Vorliegender Text:
....................

Willy Krieg (links) und Martin Hutzli: Zwei erfolgreiche Seniorensportler aus Pieterlen. Bild: Raphael Schäfer

Interview: Markus Dähler

Hier ein andächtiges Beruhigen des Atems, dort das Streben nach einer möglichst hohen Pace: Pistolenschiessen und Orientierungslauf haben eigentlich wenig gemein. Wohl aber Pistolenschütze Willy Krieg und Orientierungsläufer Martin Hutzli. Die beiden Pieterler eint, dass sie sich vom Alter nicht davon abhalten lassen, ihrer sportlichen Passion nachzugehen. Und das wettkampfmässig. Willy Krieg hat zuletzt am eidgenössischen Feldschiessen mit 89 Jahren an der Ordonnanzpistole ausnahmslos alle Seeländer Schützinnen und Schützen hinter sich gelassen. Und das, obschon er 2017 das Zielauge wechseln musste, weil auf der rechten Seite die Sehkraft nachgelassen hat. Der 89-jährige Martin Hutzli bereitet sich derzeit als amtierender Senioren-Weltmeister im Orientierungslauf auf die Titelverteidigung in Budapest vor, wo er der internationalen Konkurrenz erneut davonlaufen will.

Hutzli und Krieg kennen sich schon ewig – früher sind sie bei den militärischen Patrouillenläufen noch gegeneinander angetreten, etwas später haben sie in der Männerriege gemeinsam geturnt. In dieser Zeit haben sich beide sowohl im Pistolenschiessen als auch im Orientierungslauf versucht und sich letztlich für ganz unterschiedliche sportliche Wege entschieden. Zum heutigen 90. Geburtstag von Willy Krieg haben sich die beiden in Pieterlen getroffen. Im Gespräch mit dem BT blicken die beiden Sportler auf gemeinsame Wege und Erfolge zurück – und denken über das Älterwerden nach.

 

Martin Hutzli und Willy Krieg, 
Sie sind auch im hohen Alter noch wettkampfmässig aktiv. Was sagen eigentlich die Familien zu Ihren sportlichen Ambitionen?

....................

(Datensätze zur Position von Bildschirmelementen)
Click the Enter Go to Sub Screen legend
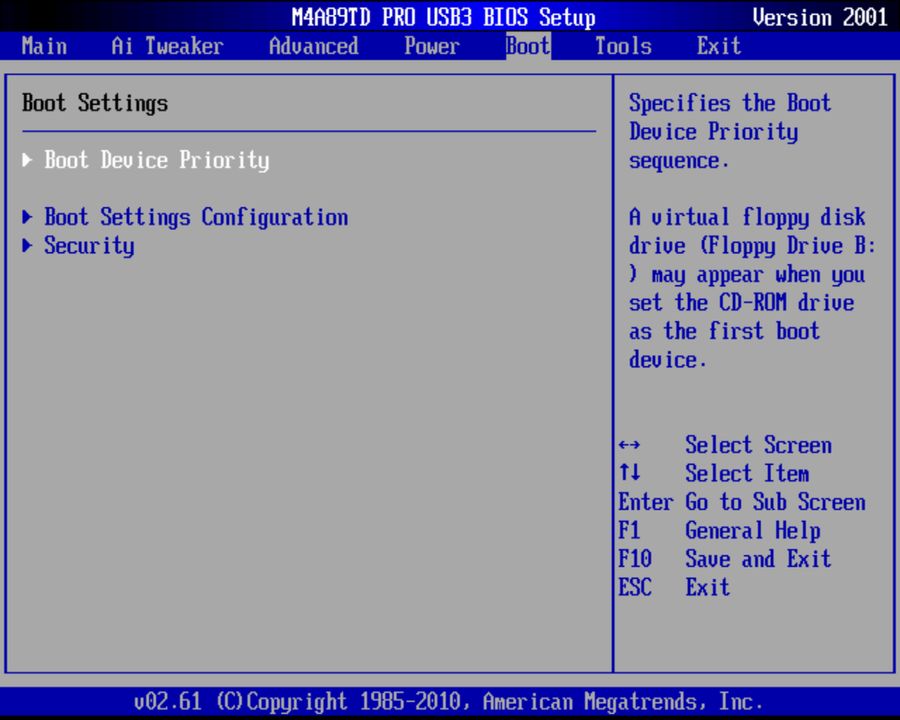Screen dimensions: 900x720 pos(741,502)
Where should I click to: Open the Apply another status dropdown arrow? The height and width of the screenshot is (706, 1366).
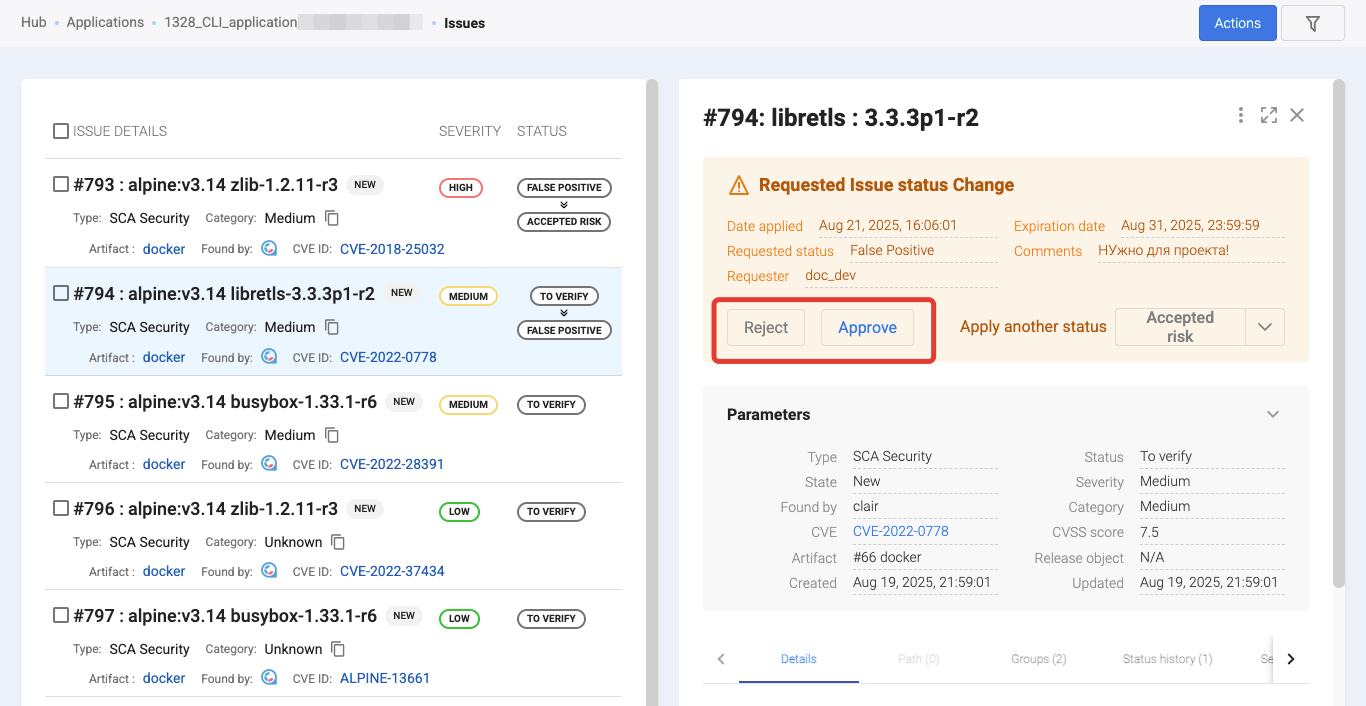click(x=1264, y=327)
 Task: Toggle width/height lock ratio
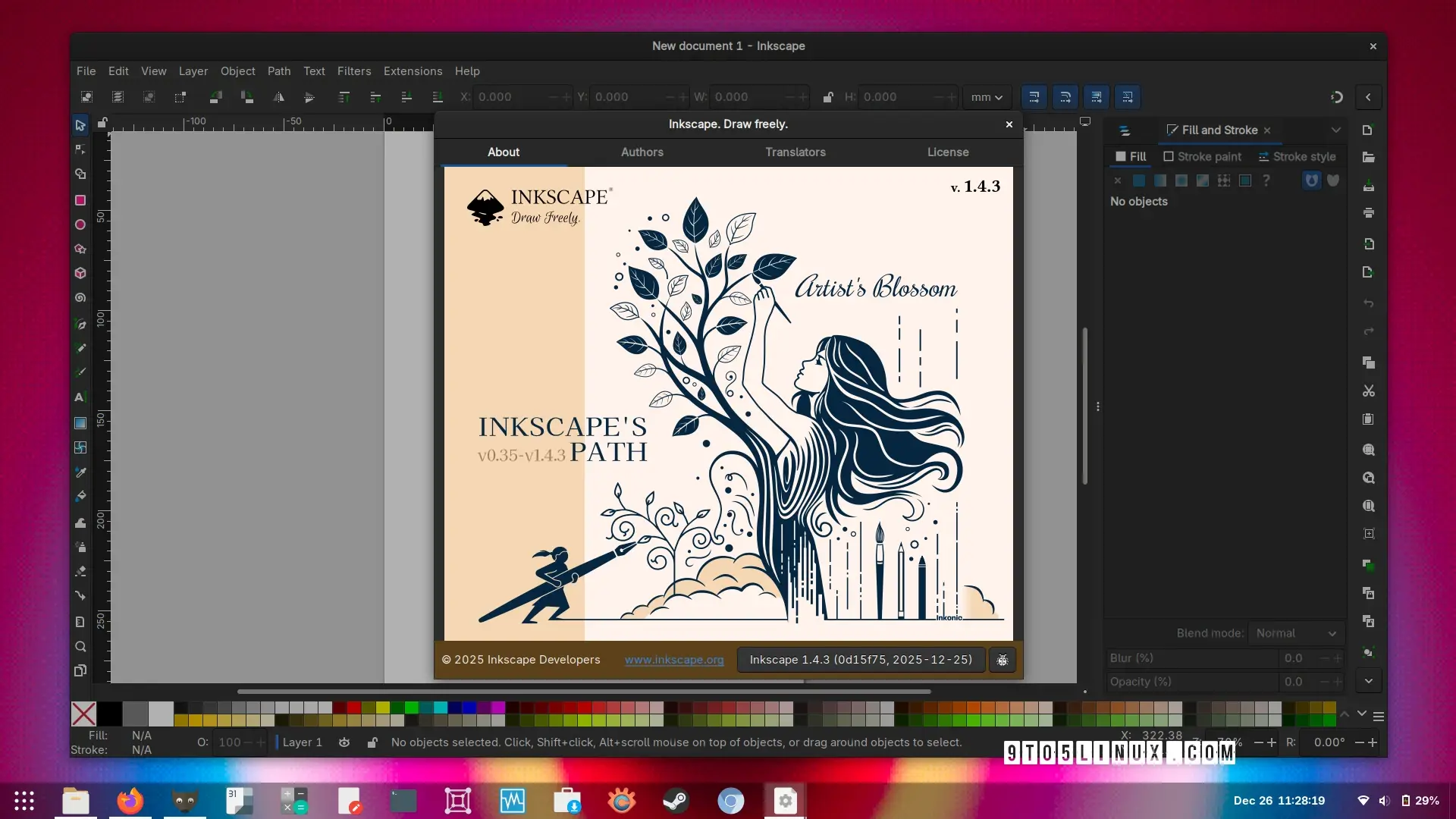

....................

Aufgaben:
1 – Erläutere anhand des Textes über die Seniorensportler aus Pieterlen, warum Willy Krieg 2017 das Zielauge wechseln musste.
2 – Nenne alle Personen, die im Text über die Seniorensportler aus Pieterlen mit vollem Namen erwähnt werden.
3 – Schreibe den Text über die Seniorensportler aus Pieterlen nach seinem letzten Satz weiter.

Die Antworten:
1 – Willy Krieg musste 2017 das Zielauge wechseln, weil auf der rechten Seite seine Sehkraft nachgelassen hatte.

2 –
- Willy Krieg
- Martin Hutzli
- Raphael Schäfer
- Markus Dähler

3 –
Martin Hutzli: Ich habe früher sehr aktiv Militärsport betrieben. Dann habe ich erst mit 40 den Orientierungslauf entdeckt. Oft waren wir zusammen mit unseren Kindern und Grosskindern an Wettkämpfen. Ich habe von allen Seiten, auch von meiner Frau Annemarie, bis heute grosse Anerkennung und Unterstützung erhalten. Die sportliche Zusammenarbeit mit unseren fünf Kinder im gleichen Mehrtage-Wettkampf war für unseren Zusammenhalt sehr wertvoll.

Willy Krieg: Auch bei uns waren die sportlichen Aktivitäten im Turnverein, im Schützenhaus und beim Klettern in den Bergen immer akzeptiert. Heute begleitet mich unser Sohn Daniel am Mittwochabend zum Training ins Schützenhaus.

Sie waren neben dem sportlichen und beruflichen Engagement auch beide in der Gemeindepolitik aktiv.

Willy Krieg: Ja, in früheren Jahren habe mich ich im Gemeinderat und in verschiedenen Kommissionen in der Gemeinde engagiert.

Martin Hutzli: Ich war während je acht Jahren Gemeindepräsident und als Grossrat im Rathaus in Bern. Dazu habe ich in unterschiedlichen Gremien mitgewirkt und turne noch heute in der Männerriege aktiv mit.

Und sind bis heute mit Pieterlen stark verwurzelt?

Martin Hutzli: Ich bin vor 60 Jahren nach Pieterlen gezogen. Meine Frau ist hier geboren.

Willy Krieg: (schmunzelt) Und ich bin hier vor 90 Jahren am Klösterlirain geboren und Haus und Dorf mein Leben lang treu geblieben.

Welche bedeutenden sportlichen Wettkämpfe stehen für Sie als nächstes an?

Willy Krieg: Mit dem Eidgenössischen Schützenfest haben wir den Höhepunkt des Jahres erreicht.

Mit sieben Kranzresultaten in sieben Stichen mit der Ordonnanzpistole 
haben Sie dabei das beste Seeländer Resultat erzielt – über alle Altersklassen.

Willy Krieg: Was soll ich sagen, ja ich darf zufrieden sein.

Martin Hutzli: Ich starte demnächst als Titelverteidiger an der Orientierungslauf-Weltmeisterschaft der Senioren in der Kategorie Männer 85 in Budapest. Wir sind 20 Konkurrenten aus acht Nationen. Nächstes Jahr will ich auch in der Kategorie Männer 90 dabei sein. Heute sind dort allerdings nur noch sechs Läufer am Start.

Und wie sieht der aktuelle Trainingsplan aus?

Martin Hutzli: Ich mache jeden Morgen meine Fitnessübungen. Das fällt mir nicht immer leicht. Dann bewege ich mich mit meiner Frau in der Natur und oftmals schliesse ich den Tag mit einem Jogging ab. Im Frühling achte ich darauf, dass ich mich wieder vermehrt draussen bewege. Im Winter bin ich in der Langlaufloipe anzutreffen und natürlich in der Männerriege.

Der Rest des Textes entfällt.